The 2024 Wheel Reinvention Jam just concluded. See the results.

Question about calling convetions and registers

I'm currently learning about calling conventions on windows, both x64 and x86. As far as I know, calling conventions indicates how you pass the arguments, get the returns value, and who will clean up the stack frame.

Most x86 conventions push the arguments on the stack from right to left (except for __fastcall that uses the eax, ecx, and edx registers), and the return value will go to the eax registry if it's 32 bits or smaller (or the edx:eax pair if it's 64 bits). If the return value is greater than 64 bits, then the caller would need to pass in a hidden pointer that the callee will fill the result in. Most of the time, the callee cleans up the stack (except for __cdecl).

The x64 calling convention looks like __fastcall that works with 64-bit registers. My question is, after reading through this page, it says that: the rax, rcx, rdx, and r8-r11 are volatile, while the rbx, rbp, rdi, rsi, and r12-r15 are nonvolatile. What does volatile means in this case? Also, am I understanding the idea of calling convention correctly?

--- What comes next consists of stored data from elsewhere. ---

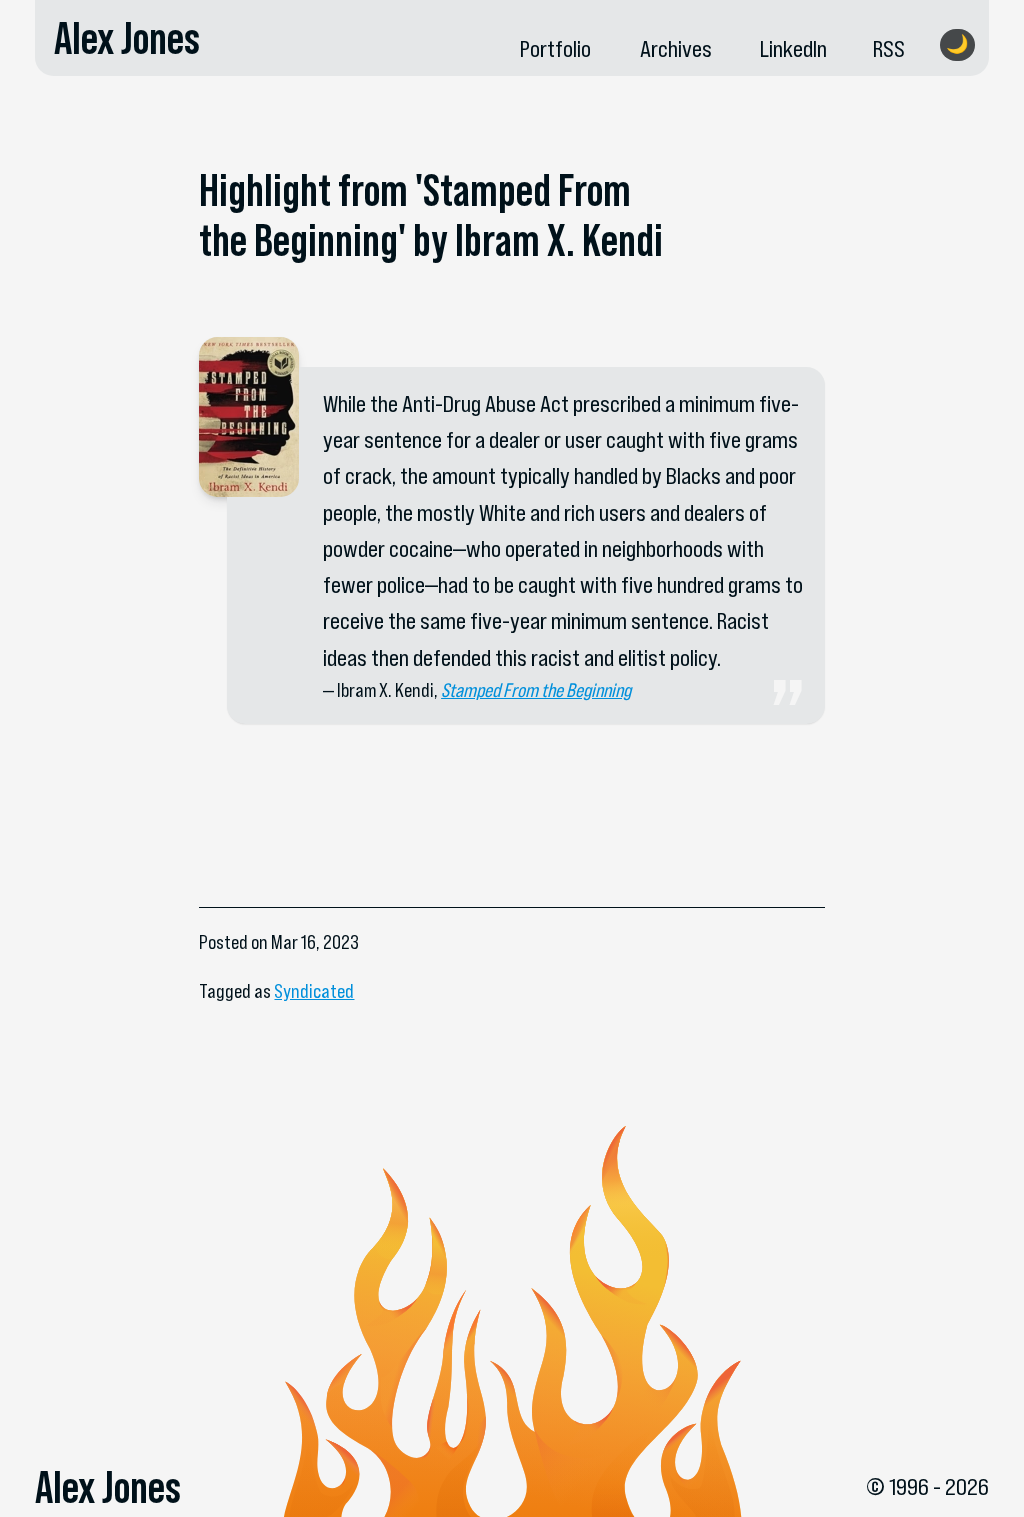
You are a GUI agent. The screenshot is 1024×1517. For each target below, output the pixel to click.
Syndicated (314, 991)
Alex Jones (127, 38)
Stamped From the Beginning (536, 690)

Volatile/non-volatile is explained in the calling convention: https://learn.microsoft.com/en-us/cpp/build/x64-calling-convention?view=msvc-170#callercallee-saved-registers "Consider volatile registers destroyed on function calls unless otherwise safety-provable by analysis such as whole program optimization."

Volatile means that the caller stashes the data in the stack before it is considered deallocated when a call is made, which is useful for local temporary variables in code blocks that rarely have to stash it for a call. Non-volatile means that the callee is responsible for preserving the content, because it is seen as a persistent register across function calls, which is useful for passing things by reference.

So a function will copy all the non-volatile register content to the stack at the beginning and restore it at the end. While copying and restoring volatile registers when it calls other functions? I assume it saves the register's content by pushing it to the stack. Most registers used for argument passing (and RAX for the return value) are considered volatile. If these registers get destroyed on function calls, how do they pass argument or take return value?


Replying to Dawoodoz (#26994)

So a function will copy all the non-volatile register content to the stack at the beginning and restore it at the end. While copying and restoring volatile registers when it calls other functions?

It will copy only those non-volatile registers which it wants to use after function. If caller does not have need to use register afterwards, then there's no need to save it.

If these registers get destroyed on function calls, how do they pass argument or take return value?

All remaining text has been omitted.